Representatives of the International Committee of the Red Cross (ICRC) campaigned on Tuesday in Dublin for the rapid launch of a working group. This is to draft a data format and procedure for issuing and integrating the digital protection markers. The idea is that third parties can then check whether a digital resource, from the website to hospital IT, is marked in accordance with international humanitarian law or other standards and is therefore "protected and respected", as Samit D'Cunha from the ICRC explained.

The Red Cross/Red Crescent member organization's conference of delegates just last week confirmed the need for standardization efforts, D'Cunha said. Together with representatives of several national Red Cross organizations, UNESCO, which is responsible for the protection of World Heritage Sites, also attended an informal meeting. It was the second meeting on the topic.

Technical solutions for the realization of such digital emblems and their validation by third parties already exist. Both certificate solutions and DNS approaches were discussed on the fringes of the meeting. Michael Prorock, one of the authors in the Secure Patterns for Internet Credentials (Spice) working group, pointed out that mechanisms for the verification of digital credentials for third parties are already being developed there. According to Prorock, an application example also brought into play in DIEM, the inspection of goods at customs, is being worked on there.

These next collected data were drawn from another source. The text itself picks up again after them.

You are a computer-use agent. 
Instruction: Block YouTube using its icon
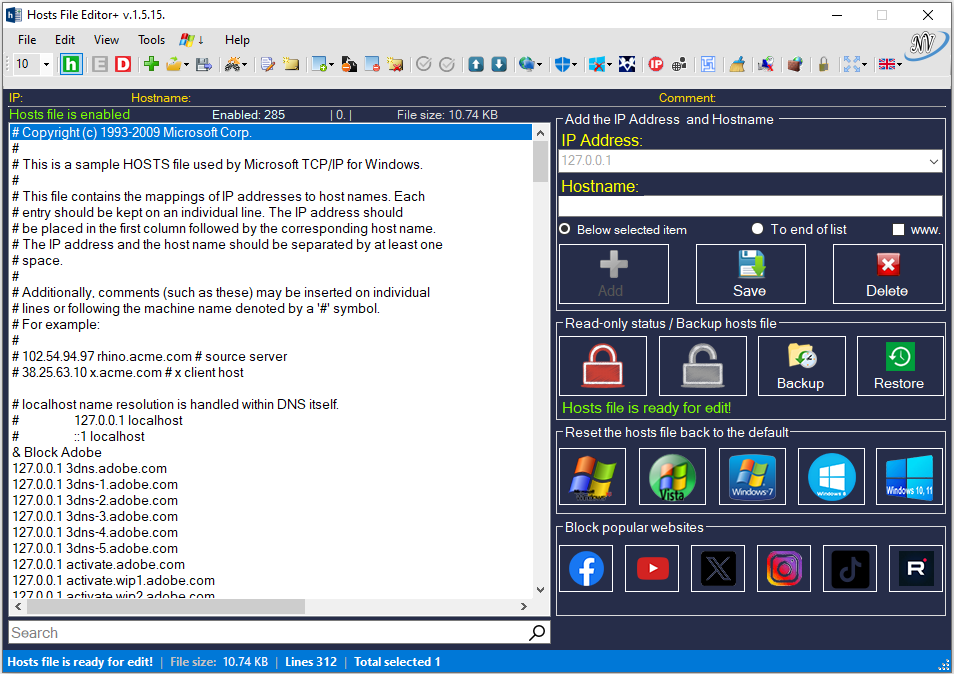tap(652, 568)
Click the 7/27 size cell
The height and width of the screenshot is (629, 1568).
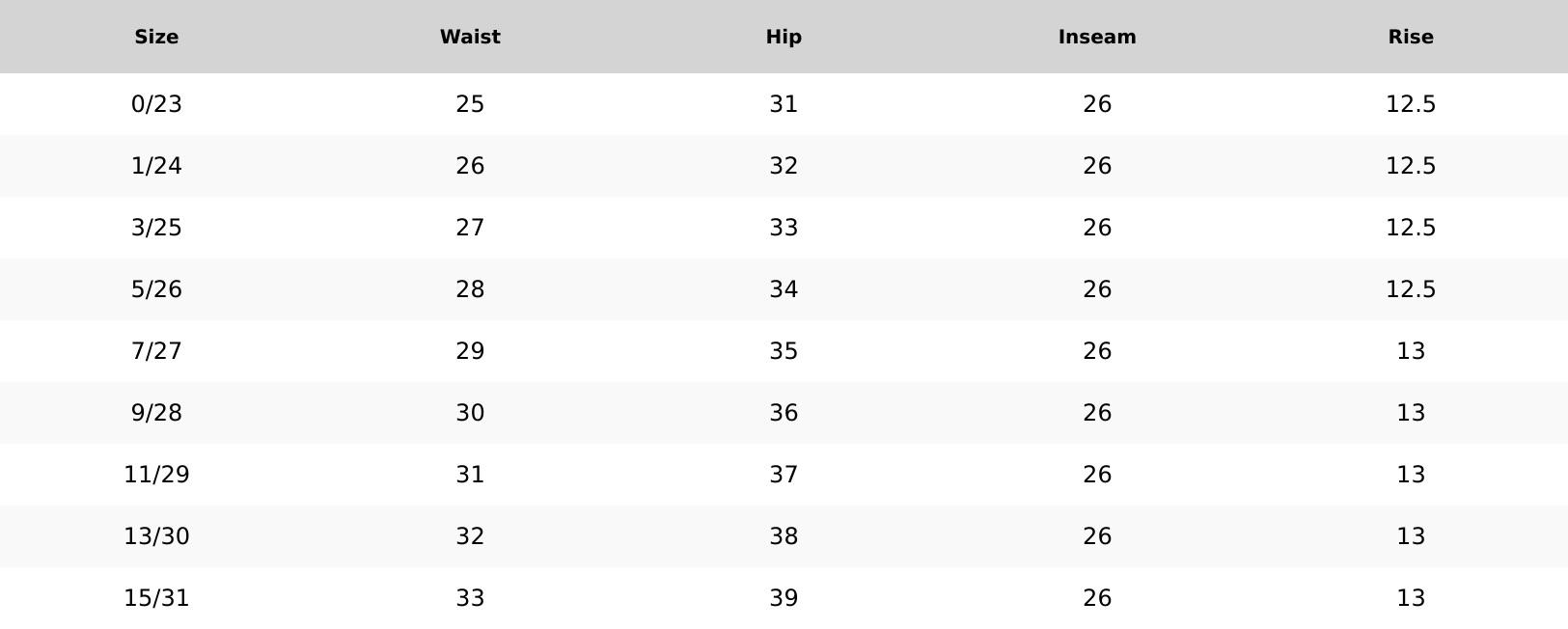click(156, 351)
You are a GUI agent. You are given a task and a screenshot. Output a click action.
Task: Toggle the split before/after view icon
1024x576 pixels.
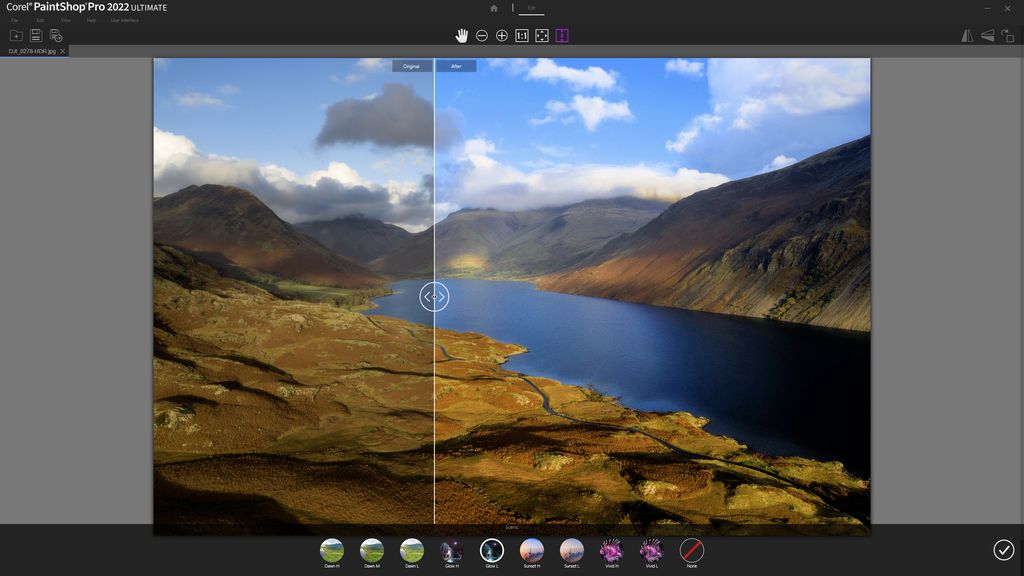561,35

Daniel Kahn-Gillmore from the American Civil Liberty Union argued that the new working group should focus on digital resources. If digital emblems for the inspection of analog assets were actually included in the work order, the so-called charter, there would be a risk of making the task too complex. "What does it mean if a TLS session has a digital emblem? Is the domain then protected, the data that is exchanged in the session, the computer involved?" he asked.

At the first meeting, Mike Christie, founder of Lechosa and Reuters journalist and Global Head of Editorial Safety from 2014 to 2023, had already argued that journalists' equipment marked with press labels should also be protected by digital emblems.

At the meeting, the developers were unable to agree on whether the ICRC should initially be the only use case. The representatives of the Red Cross who attended the meeting recommended that work for users not protected under international law should be assigned to other working groups. In contrast, Bill Woodcock from Packet Clearing House warned that the IETF is working on interoperable standards, not for individual companies or organizations. Discussions on the establishment of a working group are now entering another round.